*AVAILABLE DATA*:
#####

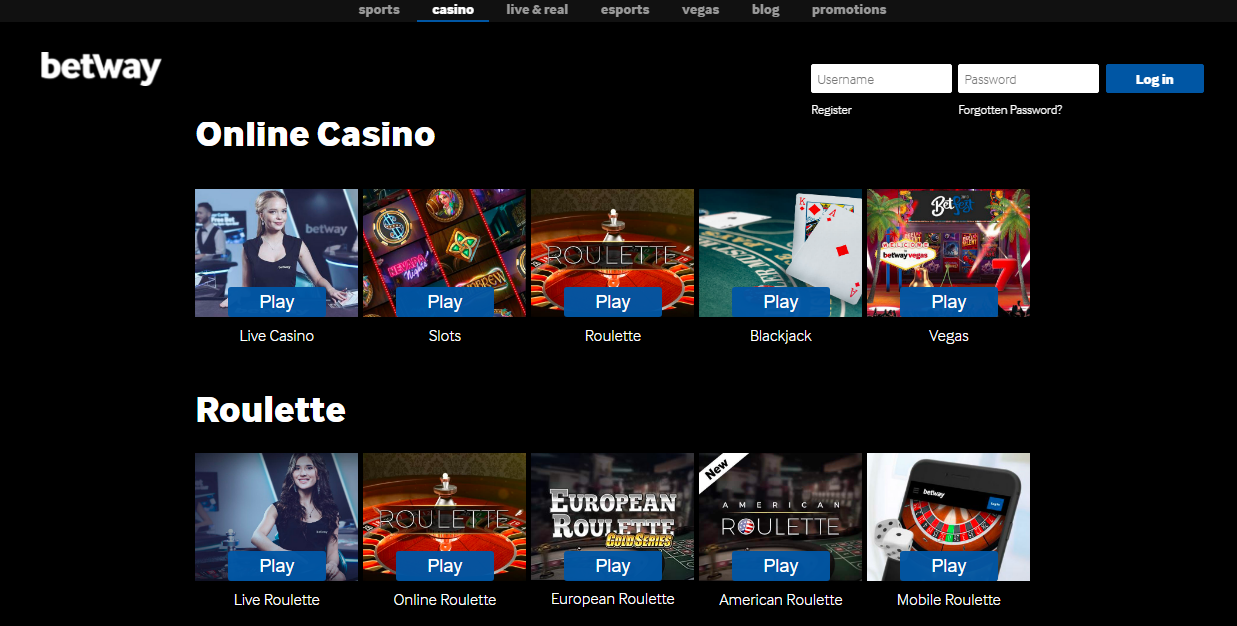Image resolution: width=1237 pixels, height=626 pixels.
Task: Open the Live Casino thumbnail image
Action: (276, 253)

#####

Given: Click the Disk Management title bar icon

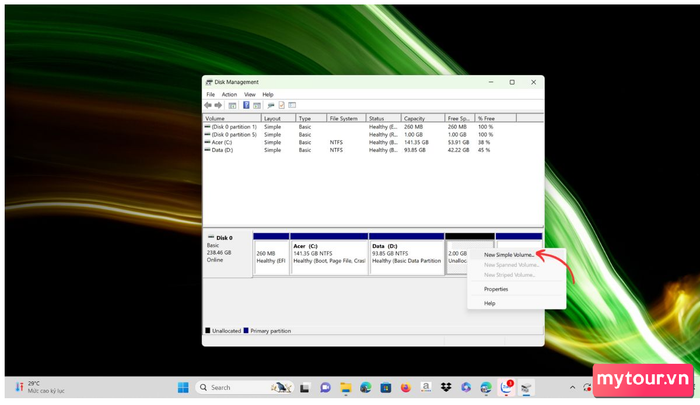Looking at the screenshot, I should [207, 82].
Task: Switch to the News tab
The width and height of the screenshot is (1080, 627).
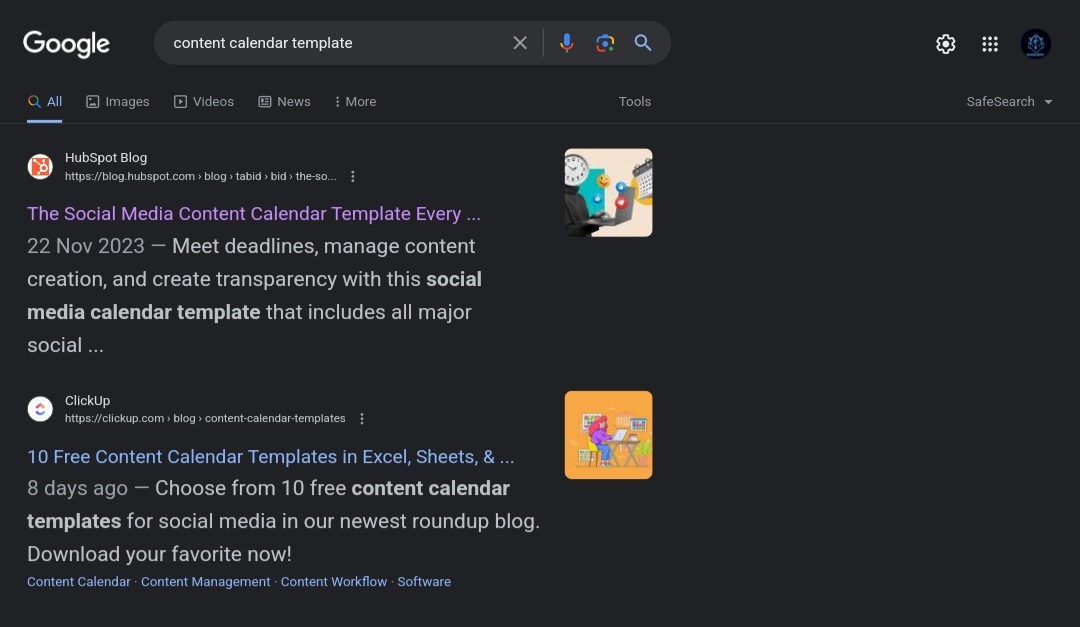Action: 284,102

#####

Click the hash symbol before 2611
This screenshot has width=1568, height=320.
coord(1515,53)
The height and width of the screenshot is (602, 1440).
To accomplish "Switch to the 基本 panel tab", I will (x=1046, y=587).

#####

*TASK GOAL*:
Every line above with the word "Switch" is to be copied out.

*THE COMPLETED TASK*:
Task: Switch to the News tab
To accomplish "Switch to the 基本 panel tab", I will (x=1046, y=587).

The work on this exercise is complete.